DeepMind uses the Daily Mail as a huge training corpus for text comprehension

paulsutter · on June 23, 2015

The original Deepmind paper [1] is based on a really smart idea. Algorithmic development relies on measuring the performance of any proposed algorithm. For reading comprehension, performance is evaluated using Q&A about the corpus. Its difficult to find a large corpus with a comprehensive set of questions about the content.

Deepmind is cleverly converting the Daily Mail article summaries into questions by removing a proper noun. For example:

Question: Producer X will not press charges against Jeremy Clarkson, his lawyer says.

Answer: Oisin Tymon

They are using the Daily Mail corpus to develop their algorithm, and that's smart. They aren't relying on it as an important source of information. Maybe all you guys with the dismissive comments have a better idea?

[1] http://arxiv.org/pdf/1506.03340.pdf

EDIT: Thanks Otik, reworded the opening sentance

Otik · on June 23, 2015

For a moment I thought you were calling the Mail "a great paper", but actually the simple language used by it is probably quite good for this purpose.

Of course, it does mean that if you ask Deep Mind about the cause of anything negative it will probably tell you "immigrants".

collyw · on June 23, 2015

or "benefits scroungers"

PlzSnow · on June 23, 2015

edgy stuff

mcintyre1994 · on June 23, 2015

I agree with you - it's a neat idea, though I haven't read the paper yet.

I wonder if it has explicit knowledge that they'll always remove a proper noun. Eventually the daily mail will write some article about a place causing or curing cancer, and the poor thing will break down trying to find X in X causes cancer from that corpus :)

On another note, I wonder if they could train it on Buzzfeed-esque content without changing the headlines. "You won't believe who Jeremy Clarkson punched!" -> the answer

tormeh · on June 23, 2015

The daily mail should not be a source of information at all, though. Any greater weighting than zero is too much. If it's only used as a test for the algorithm then I guess it can be OK, assuming the Mail's broken logic doesn't get in the way. It's the step above dream logic, really. Deepmind might have problems abstracting too much over the text because of this. Trying to combine information from several different articles would be basically impossible.

Anyway, how about using Wikipedia instead? I can only guess they're using the Mail because they think it's funny.

erroneousfunk · on June 23, 2015

"I can only guess they're using the Mail because they think it's funny."

Ironically, given your self-professed superior tastes in reading material, Deepmind seems to have a better ability to read, comprehend, and answer questions about articles than you do.

peteretep · on June 23, 2015

So they're using a corpus as a determining factor for quality assessments, but you don't think that makes it an important source of information?

wodenokoto · on June 23, 2015

Thanks for the summary.
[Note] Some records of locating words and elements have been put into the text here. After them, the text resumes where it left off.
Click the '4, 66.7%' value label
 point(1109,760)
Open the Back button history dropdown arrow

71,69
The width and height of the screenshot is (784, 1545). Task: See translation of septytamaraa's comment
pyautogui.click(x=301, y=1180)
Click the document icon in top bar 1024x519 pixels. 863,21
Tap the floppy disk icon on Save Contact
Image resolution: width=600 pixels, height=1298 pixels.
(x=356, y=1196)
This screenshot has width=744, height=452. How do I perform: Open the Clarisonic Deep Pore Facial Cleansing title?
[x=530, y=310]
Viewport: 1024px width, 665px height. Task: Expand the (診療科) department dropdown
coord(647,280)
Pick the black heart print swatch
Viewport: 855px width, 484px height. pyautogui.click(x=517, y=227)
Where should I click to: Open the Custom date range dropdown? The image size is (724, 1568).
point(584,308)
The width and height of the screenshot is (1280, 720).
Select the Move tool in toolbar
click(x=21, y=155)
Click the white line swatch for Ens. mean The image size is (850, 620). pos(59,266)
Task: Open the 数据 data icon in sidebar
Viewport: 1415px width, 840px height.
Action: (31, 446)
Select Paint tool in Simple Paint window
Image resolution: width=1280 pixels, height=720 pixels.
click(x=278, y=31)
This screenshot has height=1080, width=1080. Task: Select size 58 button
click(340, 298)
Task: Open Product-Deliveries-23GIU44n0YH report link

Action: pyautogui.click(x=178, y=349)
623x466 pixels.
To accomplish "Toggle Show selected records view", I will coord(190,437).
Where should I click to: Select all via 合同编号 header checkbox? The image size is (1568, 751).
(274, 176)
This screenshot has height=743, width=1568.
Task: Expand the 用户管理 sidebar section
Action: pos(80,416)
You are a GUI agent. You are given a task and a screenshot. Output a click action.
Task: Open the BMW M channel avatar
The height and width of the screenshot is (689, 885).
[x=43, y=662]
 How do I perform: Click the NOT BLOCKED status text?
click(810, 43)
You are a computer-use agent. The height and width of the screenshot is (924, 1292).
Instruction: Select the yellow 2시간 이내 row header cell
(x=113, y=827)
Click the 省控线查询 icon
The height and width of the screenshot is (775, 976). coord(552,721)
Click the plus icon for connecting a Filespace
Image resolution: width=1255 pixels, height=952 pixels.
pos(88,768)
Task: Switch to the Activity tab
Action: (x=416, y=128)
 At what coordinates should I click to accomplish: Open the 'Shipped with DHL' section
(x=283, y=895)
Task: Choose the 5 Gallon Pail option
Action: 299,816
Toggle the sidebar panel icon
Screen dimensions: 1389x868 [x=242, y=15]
I really didn't understand what the article was trying to say they where doing.

johntaitorg · on June 23, 2015

Another use for the Daily Mail: https://www.youtube.com/watch?v=xPlEIryW8zA

Animats · on June 23, 2015

The Daily Mail? Not the Times?

andyjohnson0 · on June 23, 2015

Apart from any other problems it may have as a knowledge source, the (London) Times is paywalled.

peteretep · on June 23, 2015

If you thought institutionalised racism, sexism and chauvinism were bad now, the singularity is going to suck.

SixSigma · on June 23, 2015

This is how Judge Death starts.

The crime is life, the sentence death.

KaiserPro · on June 23, 2015

I know why they did it, because its the lowest common denominator for celeb gossip.

However its shit for science, overtly paedophilic, and the only western news sit that seems to have a special section devoted to curating and promoting ISIS propaganda.

Why is it bad? because if you are looking for facts, the daily mail is a bad source.

If you are looking for natural language, its a good source, however its full of nuanced racism, sexism, classism & basically everything else thats wrong with britian.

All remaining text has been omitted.